B.     Pembagian Hukum Adat ada empat macam, yaitu :
  1. Keterkaitan adanya suatu perkara dengan adanya suatu perkara
(Ada dengan Ada)
Misalnya:
·        Terasa kenyang dengan Adanya makanan dalam Perut,
·        Merasa asa pusing Berhubung Adanya penyakit di kepala.
  1. Keterkaitan tidak adanya suatu perkara dengan tidak adanya suatu perkara (Tiada dengan Tiada)
Misalnya:
·        ketiadaan suatu hal berhubung dengan ketiadaan suatu hal yang lain”, seperti : Tidak ada rasa kenyang, Berhubung dengan Tidak ada makanan di dalam perut”
  1. Keterkaitan adanya suatu perkara dengan tidak adanya sutu perkara (Ada dengan Tiada)
Misalnya :
    • Ada makan, Tetapi Tiada terasa kenyang.
    • Ada Mendung, Tetapi Tiada Hujan.
    • Ada dibakar, Tetapi Tiada hangus.
  1. Keterkaitan tidak adanya suatu perkara dengan adanya suatu perkara (Tiada dengan Ada)
Misalnya:
·        Tiada makan, Tetapi Ada terasa kenyang.
·        Tiada Mendung, Tetapi Ada turun Hujan.
·        Tiada dibakar, Tetapi Ada terlihat hangus.

Ini menjadi suatu ilmu serta bisa memudahkan untuk menelusuri ilmu Tauhid. Sehingga menumbuhkan rasa Haqqul Yaqin kepada Allah SWT. Dan perlu kita perhatikan, karena seringnya kita lihat Adat Api adalah Membakar, Adat Air adalah Membasahi, Adat Angin adalah Bertiup dingin, Adat Bumi adalah Memberi tempat tumbuh segala tumbuhan. Namun nyata memberi bekas kepada makhluq.
Lalu lihat pertumbuhan manusia terdiri dari Saripati Tanah, Saripati Air, Saripati Api, Saripati Angin. Dua sifat yang berlawanan, karena sifat Air berlawanan dengan sifat Api. Dan sifat Angin di atas. Namun sifat Bumi di bawah. Ke-empat unsur yang berlawanan. Namun Allah sanggup menyatukan mereka di dalam satu wadah.
Dalam satu riwayat pada suatu hari Imam Syafi’i sedang melakukan perjalanan dengan mengendarai unta. Di tengah perjalanan beliau berpapasan dengan seorang anak muda.

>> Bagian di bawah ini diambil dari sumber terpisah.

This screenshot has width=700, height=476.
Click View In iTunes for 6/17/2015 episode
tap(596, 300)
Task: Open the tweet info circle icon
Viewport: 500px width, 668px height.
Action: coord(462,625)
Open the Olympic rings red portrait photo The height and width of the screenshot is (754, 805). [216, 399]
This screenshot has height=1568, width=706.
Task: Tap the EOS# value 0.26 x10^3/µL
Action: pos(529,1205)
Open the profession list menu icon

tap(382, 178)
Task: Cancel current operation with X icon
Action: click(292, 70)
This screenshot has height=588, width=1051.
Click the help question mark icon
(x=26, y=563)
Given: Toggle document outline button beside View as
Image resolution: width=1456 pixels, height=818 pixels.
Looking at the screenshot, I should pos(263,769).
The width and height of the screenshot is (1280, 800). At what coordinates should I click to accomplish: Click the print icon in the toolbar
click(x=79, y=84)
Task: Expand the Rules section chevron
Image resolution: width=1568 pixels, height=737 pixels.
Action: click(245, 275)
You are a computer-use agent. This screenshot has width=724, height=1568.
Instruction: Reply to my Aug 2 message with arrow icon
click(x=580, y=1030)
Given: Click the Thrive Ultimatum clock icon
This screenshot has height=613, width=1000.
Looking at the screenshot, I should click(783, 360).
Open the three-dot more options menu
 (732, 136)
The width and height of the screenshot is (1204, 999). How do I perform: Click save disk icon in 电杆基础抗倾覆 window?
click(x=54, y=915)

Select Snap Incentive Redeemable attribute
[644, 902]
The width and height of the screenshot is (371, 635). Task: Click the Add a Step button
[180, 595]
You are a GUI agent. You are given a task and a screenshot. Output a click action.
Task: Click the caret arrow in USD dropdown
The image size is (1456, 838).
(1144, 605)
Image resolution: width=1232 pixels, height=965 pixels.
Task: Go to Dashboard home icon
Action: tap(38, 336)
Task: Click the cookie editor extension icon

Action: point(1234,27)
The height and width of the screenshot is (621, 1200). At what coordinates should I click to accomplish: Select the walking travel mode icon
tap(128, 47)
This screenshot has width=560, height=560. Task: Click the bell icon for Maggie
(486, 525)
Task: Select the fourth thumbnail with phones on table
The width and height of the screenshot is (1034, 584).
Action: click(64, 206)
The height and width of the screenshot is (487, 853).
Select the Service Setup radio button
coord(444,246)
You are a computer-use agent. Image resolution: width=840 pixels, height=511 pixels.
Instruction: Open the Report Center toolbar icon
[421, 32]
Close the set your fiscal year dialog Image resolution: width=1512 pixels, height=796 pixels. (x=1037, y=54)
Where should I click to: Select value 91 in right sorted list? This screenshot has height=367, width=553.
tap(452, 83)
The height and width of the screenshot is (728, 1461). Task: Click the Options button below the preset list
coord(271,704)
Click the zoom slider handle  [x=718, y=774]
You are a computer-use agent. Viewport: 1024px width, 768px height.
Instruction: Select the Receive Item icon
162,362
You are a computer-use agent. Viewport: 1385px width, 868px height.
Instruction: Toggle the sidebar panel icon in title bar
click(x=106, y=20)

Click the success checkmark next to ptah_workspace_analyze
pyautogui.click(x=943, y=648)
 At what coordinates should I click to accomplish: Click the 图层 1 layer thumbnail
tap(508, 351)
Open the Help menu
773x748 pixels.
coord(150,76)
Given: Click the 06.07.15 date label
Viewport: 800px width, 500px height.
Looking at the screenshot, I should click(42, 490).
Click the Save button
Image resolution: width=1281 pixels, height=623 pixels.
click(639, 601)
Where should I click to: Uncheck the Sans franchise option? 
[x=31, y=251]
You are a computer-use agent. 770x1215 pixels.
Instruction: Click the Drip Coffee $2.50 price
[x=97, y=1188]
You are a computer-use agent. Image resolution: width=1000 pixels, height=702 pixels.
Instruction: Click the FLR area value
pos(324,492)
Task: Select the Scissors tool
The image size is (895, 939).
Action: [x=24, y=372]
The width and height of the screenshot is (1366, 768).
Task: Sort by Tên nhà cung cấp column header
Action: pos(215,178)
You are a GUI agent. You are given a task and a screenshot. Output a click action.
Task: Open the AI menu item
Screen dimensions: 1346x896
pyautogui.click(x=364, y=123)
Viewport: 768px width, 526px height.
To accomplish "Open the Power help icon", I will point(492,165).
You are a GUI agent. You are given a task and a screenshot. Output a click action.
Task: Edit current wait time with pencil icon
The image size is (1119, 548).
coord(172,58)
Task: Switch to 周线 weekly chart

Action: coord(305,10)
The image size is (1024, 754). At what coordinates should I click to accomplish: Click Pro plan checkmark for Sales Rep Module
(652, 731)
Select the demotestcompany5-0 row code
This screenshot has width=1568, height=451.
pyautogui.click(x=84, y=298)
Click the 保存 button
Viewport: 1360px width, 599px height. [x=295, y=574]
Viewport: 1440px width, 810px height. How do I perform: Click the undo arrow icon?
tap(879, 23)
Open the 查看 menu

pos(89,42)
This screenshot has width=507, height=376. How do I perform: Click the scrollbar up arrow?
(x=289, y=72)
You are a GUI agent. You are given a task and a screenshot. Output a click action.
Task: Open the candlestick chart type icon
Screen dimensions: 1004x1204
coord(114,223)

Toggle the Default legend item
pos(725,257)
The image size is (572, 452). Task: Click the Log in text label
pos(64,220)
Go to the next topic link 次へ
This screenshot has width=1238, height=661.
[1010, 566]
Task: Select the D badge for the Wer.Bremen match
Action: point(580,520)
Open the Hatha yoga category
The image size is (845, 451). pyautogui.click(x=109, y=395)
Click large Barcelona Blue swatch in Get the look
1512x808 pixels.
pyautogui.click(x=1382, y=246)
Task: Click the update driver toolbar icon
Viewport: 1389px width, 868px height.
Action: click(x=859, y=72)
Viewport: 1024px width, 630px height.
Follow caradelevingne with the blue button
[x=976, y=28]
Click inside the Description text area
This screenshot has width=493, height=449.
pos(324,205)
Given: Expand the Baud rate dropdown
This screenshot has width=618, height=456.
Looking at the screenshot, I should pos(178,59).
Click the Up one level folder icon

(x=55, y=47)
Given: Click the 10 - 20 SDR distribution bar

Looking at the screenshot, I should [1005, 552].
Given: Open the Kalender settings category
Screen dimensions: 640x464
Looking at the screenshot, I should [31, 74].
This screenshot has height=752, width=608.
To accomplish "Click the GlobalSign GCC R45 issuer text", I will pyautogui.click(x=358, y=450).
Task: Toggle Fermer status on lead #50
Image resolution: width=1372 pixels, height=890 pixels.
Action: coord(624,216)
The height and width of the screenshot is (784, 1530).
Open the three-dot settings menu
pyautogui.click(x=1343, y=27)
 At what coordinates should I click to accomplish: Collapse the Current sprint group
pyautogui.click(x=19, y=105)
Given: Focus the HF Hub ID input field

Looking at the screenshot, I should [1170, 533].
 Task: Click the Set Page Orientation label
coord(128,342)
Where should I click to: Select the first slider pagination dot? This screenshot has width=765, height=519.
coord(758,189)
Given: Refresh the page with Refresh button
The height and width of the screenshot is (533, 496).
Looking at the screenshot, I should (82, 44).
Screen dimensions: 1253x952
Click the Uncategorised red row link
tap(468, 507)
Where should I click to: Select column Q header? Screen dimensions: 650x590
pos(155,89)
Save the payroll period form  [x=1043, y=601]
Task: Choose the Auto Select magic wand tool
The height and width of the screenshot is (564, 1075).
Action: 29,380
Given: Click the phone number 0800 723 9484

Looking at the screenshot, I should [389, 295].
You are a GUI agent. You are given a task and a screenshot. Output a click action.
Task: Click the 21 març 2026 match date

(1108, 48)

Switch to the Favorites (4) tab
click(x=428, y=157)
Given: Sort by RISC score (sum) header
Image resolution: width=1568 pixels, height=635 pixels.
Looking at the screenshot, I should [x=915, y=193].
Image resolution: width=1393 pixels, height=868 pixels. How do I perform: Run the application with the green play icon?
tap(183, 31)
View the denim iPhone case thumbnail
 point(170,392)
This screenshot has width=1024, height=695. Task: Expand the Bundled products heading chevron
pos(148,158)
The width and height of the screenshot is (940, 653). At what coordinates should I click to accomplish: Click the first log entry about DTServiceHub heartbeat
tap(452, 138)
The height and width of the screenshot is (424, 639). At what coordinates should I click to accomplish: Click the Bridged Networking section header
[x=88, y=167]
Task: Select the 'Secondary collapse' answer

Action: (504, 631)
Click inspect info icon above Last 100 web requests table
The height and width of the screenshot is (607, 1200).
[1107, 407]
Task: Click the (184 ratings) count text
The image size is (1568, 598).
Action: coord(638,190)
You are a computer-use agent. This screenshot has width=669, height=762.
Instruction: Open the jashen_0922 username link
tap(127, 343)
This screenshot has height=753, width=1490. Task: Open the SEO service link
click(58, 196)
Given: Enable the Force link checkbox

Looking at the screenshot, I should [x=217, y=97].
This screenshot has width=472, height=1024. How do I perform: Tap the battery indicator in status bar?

Anak muda itu lalu berkata, “Assalaamu ’alaikum ya Syeikh !” Imam Syafi’i menjawab, “Wa ’alaikum salam ya fattah !” Anak muda itu bertanya, “Wahai Syeikh, berapa kaki untamu ?” Imam Syafi’i lalu turun dari untanya, melihat ke bawah dan menghitung kaki untanya lalu menjawab, “Empat”. Demikianlah kaki unta ada empat adalah ’adat yang dapat saja berubah bila Allah menghendaki.


BAB III
PENUTUP

A.     Kesimpulan
Hukum adat adalah Menetapkan suatu perkara (sebab) kepada perkara yang lain (musabbab) atau meniadakan suatu perkara dari perkara yang lain dengan melalui suatu analisa dari sering terjadi.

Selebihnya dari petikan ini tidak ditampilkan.